Task item ::
Report every line below that has the string "will" in it.

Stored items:
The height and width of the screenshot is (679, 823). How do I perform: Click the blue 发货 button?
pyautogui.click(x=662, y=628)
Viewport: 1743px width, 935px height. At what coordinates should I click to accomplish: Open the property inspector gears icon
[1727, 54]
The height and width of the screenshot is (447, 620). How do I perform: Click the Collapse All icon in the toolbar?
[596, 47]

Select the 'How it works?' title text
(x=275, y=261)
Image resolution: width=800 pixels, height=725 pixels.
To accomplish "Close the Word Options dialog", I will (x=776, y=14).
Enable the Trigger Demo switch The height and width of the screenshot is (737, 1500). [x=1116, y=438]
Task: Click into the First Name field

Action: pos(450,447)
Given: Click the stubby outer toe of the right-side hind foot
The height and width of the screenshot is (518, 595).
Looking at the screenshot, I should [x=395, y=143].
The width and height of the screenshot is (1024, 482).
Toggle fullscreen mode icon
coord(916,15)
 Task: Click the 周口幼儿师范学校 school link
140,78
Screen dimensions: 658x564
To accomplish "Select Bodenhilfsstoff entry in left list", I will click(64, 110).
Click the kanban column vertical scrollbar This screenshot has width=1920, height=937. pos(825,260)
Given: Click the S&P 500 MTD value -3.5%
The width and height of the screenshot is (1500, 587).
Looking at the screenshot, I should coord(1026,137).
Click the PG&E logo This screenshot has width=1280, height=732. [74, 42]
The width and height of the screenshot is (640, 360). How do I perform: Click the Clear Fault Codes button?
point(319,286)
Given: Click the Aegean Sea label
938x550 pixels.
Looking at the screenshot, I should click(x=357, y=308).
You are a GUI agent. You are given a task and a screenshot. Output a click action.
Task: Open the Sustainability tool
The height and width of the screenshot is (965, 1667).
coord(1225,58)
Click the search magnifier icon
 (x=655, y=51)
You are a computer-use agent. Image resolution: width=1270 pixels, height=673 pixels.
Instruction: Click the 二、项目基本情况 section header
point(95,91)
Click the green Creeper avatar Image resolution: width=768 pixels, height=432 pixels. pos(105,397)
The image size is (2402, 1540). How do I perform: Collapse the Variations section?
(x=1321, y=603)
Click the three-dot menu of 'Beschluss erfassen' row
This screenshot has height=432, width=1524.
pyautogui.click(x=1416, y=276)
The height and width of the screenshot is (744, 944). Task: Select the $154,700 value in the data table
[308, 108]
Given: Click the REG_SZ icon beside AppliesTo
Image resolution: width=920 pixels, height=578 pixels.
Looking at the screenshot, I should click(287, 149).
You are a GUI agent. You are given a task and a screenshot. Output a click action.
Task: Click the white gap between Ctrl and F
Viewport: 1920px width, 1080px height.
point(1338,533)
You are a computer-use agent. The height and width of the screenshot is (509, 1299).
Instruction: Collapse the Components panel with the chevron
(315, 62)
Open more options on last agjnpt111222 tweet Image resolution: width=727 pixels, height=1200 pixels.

Answer box ::
To accomplish "Close the Word Options dialog", I will (x=776, y=14).
To accomplish "Select Bodenhilfsstoff entry in left list", I will click(64, 110).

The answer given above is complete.